* _PROBLEM_
The answer must be every line of the records below that contains the word "arrow".

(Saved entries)
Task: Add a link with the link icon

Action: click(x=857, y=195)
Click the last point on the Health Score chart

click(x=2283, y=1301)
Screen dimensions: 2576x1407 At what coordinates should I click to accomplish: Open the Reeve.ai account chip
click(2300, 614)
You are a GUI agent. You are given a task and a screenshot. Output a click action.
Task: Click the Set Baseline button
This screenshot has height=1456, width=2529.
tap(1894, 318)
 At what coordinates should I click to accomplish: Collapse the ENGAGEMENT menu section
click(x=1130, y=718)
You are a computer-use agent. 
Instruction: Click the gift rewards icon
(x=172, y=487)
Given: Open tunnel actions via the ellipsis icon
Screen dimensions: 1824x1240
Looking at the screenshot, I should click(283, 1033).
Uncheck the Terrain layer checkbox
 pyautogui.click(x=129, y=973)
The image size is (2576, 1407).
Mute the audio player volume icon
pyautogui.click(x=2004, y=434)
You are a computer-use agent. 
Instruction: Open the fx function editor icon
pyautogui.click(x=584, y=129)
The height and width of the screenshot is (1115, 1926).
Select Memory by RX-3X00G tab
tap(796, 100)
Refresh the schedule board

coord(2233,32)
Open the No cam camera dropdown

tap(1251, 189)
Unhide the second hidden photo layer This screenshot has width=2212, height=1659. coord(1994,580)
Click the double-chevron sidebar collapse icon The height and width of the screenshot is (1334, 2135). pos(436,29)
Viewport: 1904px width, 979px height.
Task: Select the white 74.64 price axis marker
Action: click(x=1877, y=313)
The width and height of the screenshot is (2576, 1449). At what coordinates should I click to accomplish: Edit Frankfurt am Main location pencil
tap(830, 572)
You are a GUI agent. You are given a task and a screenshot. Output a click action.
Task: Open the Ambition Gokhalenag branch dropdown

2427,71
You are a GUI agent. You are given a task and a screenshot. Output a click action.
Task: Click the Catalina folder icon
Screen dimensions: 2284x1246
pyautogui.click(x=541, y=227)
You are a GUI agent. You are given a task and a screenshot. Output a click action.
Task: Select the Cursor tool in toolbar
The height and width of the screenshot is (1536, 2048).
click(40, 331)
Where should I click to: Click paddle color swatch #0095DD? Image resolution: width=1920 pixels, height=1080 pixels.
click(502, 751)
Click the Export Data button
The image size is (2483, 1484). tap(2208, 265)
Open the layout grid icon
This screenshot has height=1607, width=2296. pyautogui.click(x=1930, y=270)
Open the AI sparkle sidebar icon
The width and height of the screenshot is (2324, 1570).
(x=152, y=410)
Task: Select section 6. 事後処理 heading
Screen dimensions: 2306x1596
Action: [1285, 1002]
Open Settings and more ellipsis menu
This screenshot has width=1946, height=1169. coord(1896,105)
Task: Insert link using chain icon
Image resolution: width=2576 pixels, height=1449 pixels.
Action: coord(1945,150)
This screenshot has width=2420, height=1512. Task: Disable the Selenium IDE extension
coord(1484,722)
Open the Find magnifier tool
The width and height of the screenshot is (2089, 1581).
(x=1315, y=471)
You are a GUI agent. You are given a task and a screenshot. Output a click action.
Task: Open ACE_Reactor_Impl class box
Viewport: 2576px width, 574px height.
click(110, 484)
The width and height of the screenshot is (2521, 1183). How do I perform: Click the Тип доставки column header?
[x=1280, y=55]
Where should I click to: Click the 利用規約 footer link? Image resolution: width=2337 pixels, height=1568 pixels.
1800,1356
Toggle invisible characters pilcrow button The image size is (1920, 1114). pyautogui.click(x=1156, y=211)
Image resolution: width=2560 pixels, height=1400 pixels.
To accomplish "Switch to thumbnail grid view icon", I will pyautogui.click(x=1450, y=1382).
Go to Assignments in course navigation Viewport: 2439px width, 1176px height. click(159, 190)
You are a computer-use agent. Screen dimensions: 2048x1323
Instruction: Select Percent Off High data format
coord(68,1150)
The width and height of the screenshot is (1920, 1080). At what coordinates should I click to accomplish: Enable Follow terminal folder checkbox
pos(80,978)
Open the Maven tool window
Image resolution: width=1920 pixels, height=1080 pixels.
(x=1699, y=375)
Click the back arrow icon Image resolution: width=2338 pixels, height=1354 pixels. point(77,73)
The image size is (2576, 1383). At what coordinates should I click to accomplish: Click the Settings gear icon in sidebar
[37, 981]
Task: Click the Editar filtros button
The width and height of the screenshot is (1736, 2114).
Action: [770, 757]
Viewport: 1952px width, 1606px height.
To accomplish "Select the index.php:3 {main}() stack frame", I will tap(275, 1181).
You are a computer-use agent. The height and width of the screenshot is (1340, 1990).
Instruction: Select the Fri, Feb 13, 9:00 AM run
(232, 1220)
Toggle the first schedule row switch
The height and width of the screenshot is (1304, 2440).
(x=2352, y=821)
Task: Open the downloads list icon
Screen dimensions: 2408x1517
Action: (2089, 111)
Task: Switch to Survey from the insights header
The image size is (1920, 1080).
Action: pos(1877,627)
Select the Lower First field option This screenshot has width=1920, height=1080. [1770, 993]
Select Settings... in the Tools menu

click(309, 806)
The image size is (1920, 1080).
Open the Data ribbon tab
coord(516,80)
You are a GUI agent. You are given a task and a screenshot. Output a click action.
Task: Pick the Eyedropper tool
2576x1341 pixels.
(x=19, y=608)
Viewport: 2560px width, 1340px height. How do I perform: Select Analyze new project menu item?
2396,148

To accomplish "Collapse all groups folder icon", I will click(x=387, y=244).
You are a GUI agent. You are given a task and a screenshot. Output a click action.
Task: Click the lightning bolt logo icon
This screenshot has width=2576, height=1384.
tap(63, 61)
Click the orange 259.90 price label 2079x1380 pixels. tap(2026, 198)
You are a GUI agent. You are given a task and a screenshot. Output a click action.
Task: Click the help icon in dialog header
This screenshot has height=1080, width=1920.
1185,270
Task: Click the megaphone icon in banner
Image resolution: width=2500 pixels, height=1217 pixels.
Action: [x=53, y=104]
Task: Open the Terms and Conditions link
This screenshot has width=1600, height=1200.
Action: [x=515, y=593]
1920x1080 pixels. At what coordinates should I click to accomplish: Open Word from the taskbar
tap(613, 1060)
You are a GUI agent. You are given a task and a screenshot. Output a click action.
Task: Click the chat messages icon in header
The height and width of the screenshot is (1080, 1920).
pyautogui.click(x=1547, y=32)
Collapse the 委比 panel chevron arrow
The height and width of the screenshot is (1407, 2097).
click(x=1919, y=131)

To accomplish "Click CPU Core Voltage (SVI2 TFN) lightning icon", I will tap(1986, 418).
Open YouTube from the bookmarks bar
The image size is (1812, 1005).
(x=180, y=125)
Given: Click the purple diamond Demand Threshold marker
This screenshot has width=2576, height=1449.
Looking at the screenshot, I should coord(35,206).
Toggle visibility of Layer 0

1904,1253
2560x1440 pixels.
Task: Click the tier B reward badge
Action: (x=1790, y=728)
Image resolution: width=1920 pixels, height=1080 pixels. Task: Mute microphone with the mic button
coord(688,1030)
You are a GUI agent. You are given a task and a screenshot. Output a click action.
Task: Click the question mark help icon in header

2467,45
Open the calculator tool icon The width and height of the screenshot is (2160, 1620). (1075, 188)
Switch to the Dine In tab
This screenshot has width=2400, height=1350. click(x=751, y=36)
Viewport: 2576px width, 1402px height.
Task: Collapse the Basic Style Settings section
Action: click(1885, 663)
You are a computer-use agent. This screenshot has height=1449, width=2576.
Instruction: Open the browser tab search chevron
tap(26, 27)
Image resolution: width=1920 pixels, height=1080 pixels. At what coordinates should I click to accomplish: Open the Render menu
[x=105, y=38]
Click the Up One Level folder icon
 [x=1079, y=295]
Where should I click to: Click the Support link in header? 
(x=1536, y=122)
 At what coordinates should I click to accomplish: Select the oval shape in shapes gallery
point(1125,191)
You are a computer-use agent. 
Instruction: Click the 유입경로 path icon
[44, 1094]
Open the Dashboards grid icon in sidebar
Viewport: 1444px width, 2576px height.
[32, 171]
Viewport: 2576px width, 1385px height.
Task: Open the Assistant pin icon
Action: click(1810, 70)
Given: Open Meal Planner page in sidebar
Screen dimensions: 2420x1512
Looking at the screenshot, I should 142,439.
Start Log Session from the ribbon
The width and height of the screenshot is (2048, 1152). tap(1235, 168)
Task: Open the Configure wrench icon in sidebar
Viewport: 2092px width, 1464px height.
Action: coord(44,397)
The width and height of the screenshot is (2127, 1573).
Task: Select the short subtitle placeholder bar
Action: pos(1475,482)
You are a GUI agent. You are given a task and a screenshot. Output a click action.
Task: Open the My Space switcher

* _PROBLEM SOLUTION_
Click the back arrow icon Image resolution: width=2338 pixels, height=1354 pixels. point(77,73)
Collapse the 委比 panel chevron arrow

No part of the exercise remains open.